Assigned task:
Look below for the line with "in response box". Extract that line and each one after it through the last, word for word.
########################################
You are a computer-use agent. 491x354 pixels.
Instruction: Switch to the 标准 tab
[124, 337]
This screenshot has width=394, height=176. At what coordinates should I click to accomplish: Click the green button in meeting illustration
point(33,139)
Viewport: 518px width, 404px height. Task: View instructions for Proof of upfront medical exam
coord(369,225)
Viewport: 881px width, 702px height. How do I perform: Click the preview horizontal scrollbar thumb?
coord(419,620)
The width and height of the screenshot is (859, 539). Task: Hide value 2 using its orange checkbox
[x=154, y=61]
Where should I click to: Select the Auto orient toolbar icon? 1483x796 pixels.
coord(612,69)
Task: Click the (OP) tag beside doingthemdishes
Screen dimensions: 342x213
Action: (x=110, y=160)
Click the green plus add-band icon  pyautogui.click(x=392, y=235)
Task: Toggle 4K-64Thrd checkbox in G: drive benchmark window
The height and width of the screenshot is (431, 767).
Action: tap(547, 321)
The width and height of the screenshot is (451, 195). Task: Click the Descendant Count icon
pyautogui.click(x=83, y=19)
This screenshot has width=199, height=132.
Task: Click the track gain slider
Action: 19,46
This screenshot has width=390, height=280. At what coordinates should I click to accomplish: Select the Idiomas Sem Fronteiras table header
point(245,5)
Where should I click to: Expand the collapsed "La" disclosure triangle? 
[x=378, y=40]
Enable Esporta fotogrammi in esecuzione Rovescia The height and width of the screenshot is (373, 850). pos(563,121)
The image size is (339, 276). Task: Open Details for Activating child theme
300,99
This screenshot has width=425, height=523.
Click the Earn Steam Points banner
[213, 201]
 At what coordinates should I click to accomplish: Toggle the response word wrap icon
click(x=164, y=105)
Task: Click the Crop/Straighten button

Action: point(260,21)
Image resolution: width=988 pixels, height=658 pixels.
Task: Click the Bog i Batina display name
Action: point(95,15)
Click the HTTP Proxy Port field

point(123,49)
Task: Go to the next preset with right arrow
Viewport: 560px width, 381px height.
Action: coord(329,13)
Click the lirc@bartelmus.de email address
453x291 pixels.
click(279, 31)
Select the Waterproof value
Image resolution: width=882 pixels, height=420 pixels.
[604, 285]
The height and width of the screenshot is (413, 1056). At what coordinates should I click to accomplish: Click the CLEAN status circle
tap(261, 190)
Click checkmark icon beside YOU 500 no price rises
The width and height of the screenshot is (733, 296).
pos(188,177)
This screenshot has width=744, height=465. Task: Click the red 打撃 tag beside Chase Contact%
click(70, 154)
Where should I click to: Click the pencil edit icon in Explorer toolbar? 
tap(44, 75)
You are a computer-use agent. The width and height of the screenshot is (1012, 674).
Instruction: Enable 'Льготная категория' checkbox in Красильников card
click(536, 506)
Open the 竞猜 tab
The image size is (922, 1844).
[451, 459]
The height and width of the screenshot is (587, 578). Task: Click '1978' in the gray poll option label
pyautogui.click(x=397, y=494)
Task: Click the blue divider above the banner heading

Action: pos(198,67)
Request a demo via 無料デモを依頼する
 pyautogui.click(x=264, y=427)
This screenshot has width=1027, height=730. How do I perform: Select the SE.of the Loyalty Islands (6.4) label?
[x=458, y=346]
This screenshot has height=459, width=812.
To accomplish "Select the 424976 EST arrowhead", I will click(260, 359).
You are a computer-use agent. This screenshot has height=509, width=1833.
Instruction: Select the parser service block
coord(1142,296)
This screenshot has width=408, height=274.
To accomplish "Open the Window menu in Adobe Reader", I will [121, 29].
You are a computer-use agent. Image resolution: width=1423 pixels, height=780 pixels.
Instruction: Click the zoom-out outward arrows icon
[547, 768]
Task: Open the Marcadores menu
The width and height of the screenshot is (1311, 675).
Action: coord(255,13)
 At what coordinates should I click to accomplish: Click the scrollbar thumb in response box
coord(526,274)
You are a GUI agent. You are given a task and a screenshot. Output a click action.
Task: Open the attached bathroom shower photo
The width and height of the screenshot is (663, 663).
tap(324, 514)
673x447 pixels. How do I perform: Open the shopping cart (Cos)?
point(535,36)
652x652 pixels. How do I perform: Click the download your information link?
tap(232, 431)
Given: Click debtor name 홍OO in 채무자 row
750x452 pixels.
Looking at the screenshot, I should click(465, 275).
########################################
Your response:
 At what coordinates should I click to accomplish: Click the scrollbar thumb in response box
coord(526,274)
You are a GUI agent. You are given a task and a screenshot. Output a click action.
Task: Open the attached bathroom shower photo
The width and height of the screenshot is (663, 663).
tap(324, 514)
673x447 pixels. How do I perform: Open the shopping cart (Cos)?
point(535,36)
652x652 pixels. How do I perform: Click the download your information link?
tap(232, 431)
Given: Click debtor name 홍OO in 채무자 row
750x452 pixels.
Looking at the screenshot, I should click(465, 275).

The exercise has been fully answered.